If I can in anyway contribute to fighting fake news, let it be this piece about Gen. McInerney (pls share)

Since McInerney is back in the news spreading conspiracy theories about our recent Presidential election, making up bullshit stories about US Special Operations raids, many will find this article I wrote six years ago helpful in learning who this guy is and what he is really about.
While many are familiar with President Dwight D. Eisenhower’s famous farewell speech, fewer have read the original drafts which include dire warnings about the future of America and what Eisenhower termed a “military-industrial complex.”
One of the original drafts, penned by speech writer Malcom Moos, reads:
“We must never let power, implicit in this combination, endanger our liberties or democratic processes. We should take nothing for granted. Only an alert, knowledgeable, and wise citizenry can compel the proper meshing of the huge industrial machinery of defense with our peaceful methods and goals, so that both security and liberty may prosper.

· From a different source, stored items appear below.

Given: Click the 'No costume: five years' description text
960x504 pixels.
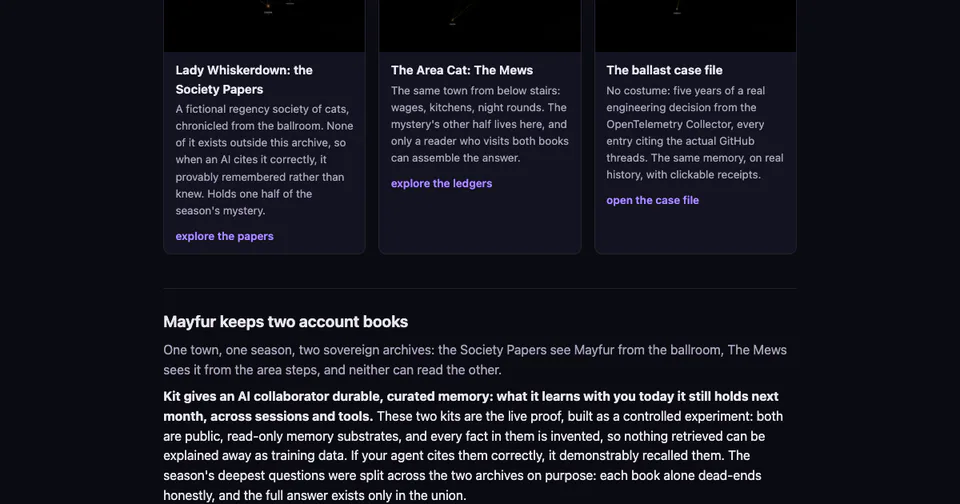Looking at the screenshot, I should click(x=695, y=133).
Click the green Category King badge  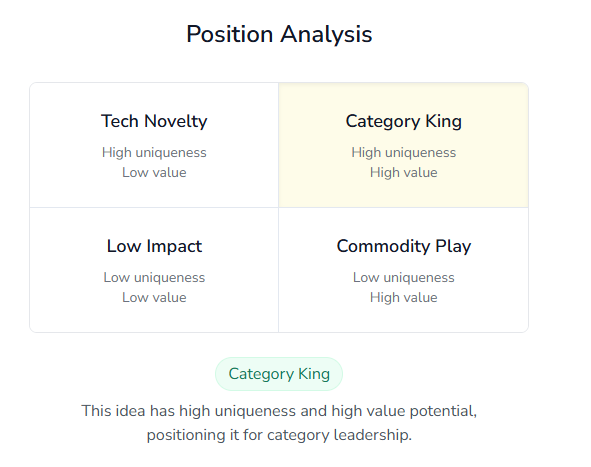(279, 374)
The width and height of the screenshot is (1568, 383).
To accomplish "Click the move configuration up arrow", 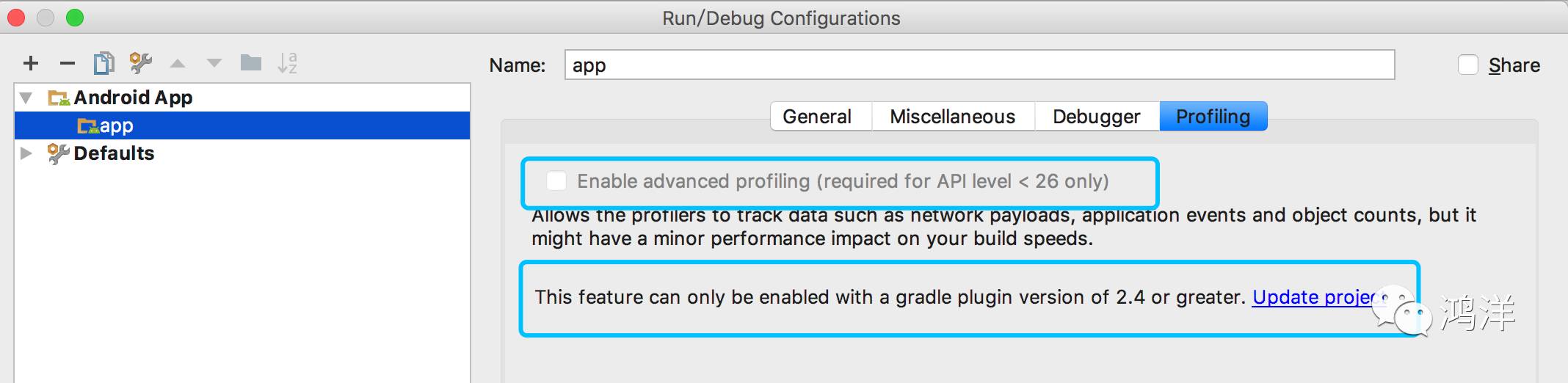I will tap(178, 64).
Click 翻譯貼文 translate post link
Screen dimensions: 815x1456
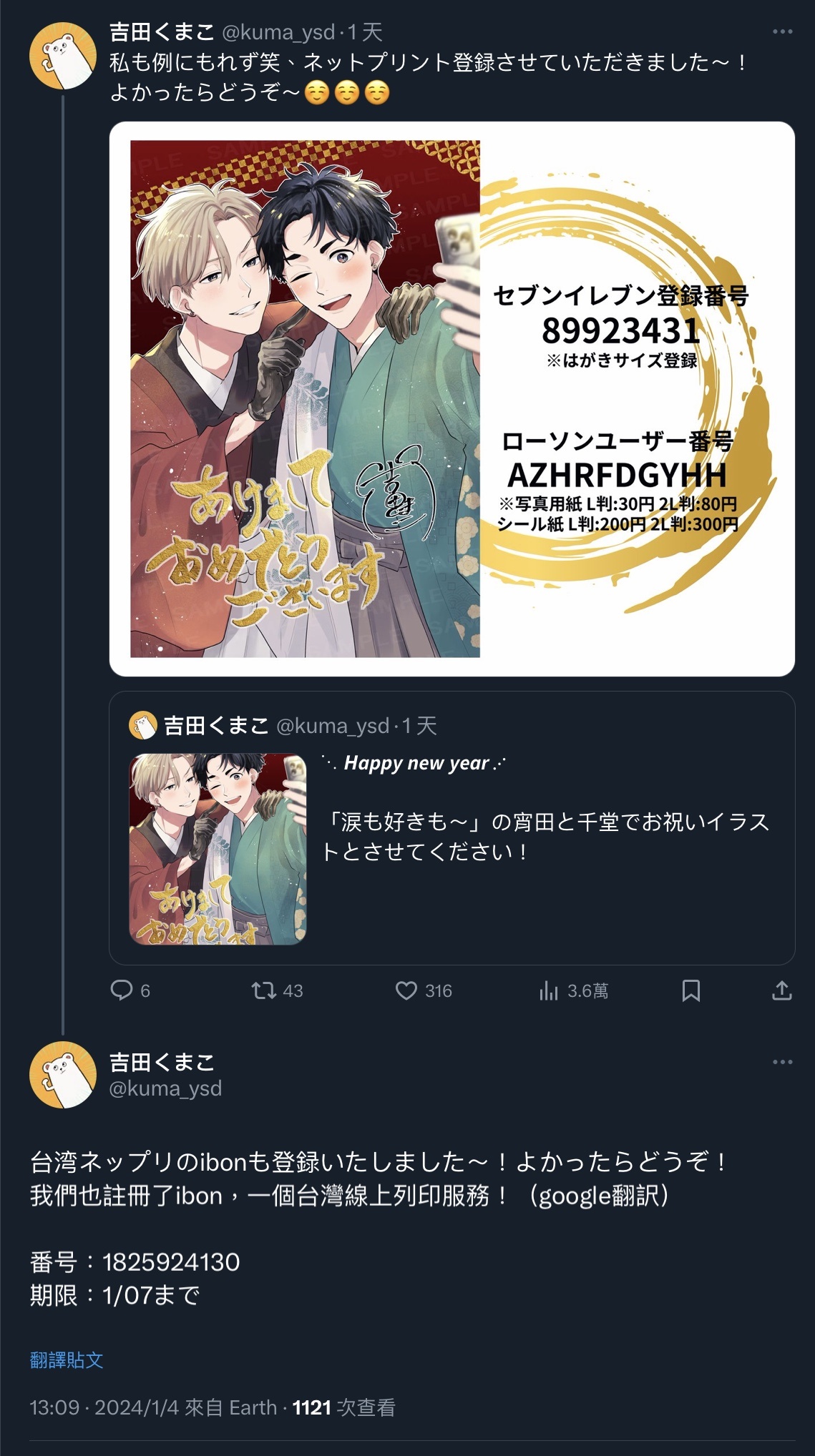point(67,1359)
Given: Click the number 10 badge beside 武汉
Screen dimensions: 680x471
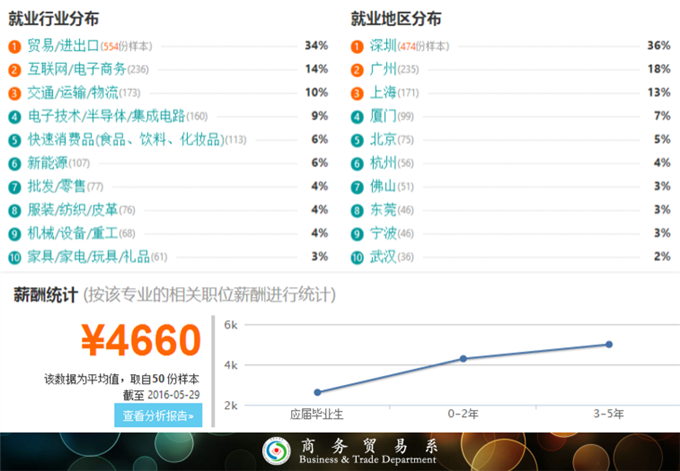Looking at the screenshot, I should pyautogui.click(x=357, y=257).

In the councils of government, we must jealously guard against the acquisition of unwarranted influence by the military-industrial complex. The potential for the disastrous rise of misplaced power exists and will persist. We can ignore it only at our peril.”
The tone is softened slightly in the speech that Eisenhower delivered, but his message remained intact. Since the Eisenhower presidency, the military-industrial complex has grown and gone through a metamorphosis, the rhetoric changing to match the current threats, real or perceived, to the United States. The Cold War gave way to the War on Terror.
At the forefront of those who shape the rhetoric are often the same retired generals and admirals who staff the boards of directors of America’s largest and most powerful defense companies.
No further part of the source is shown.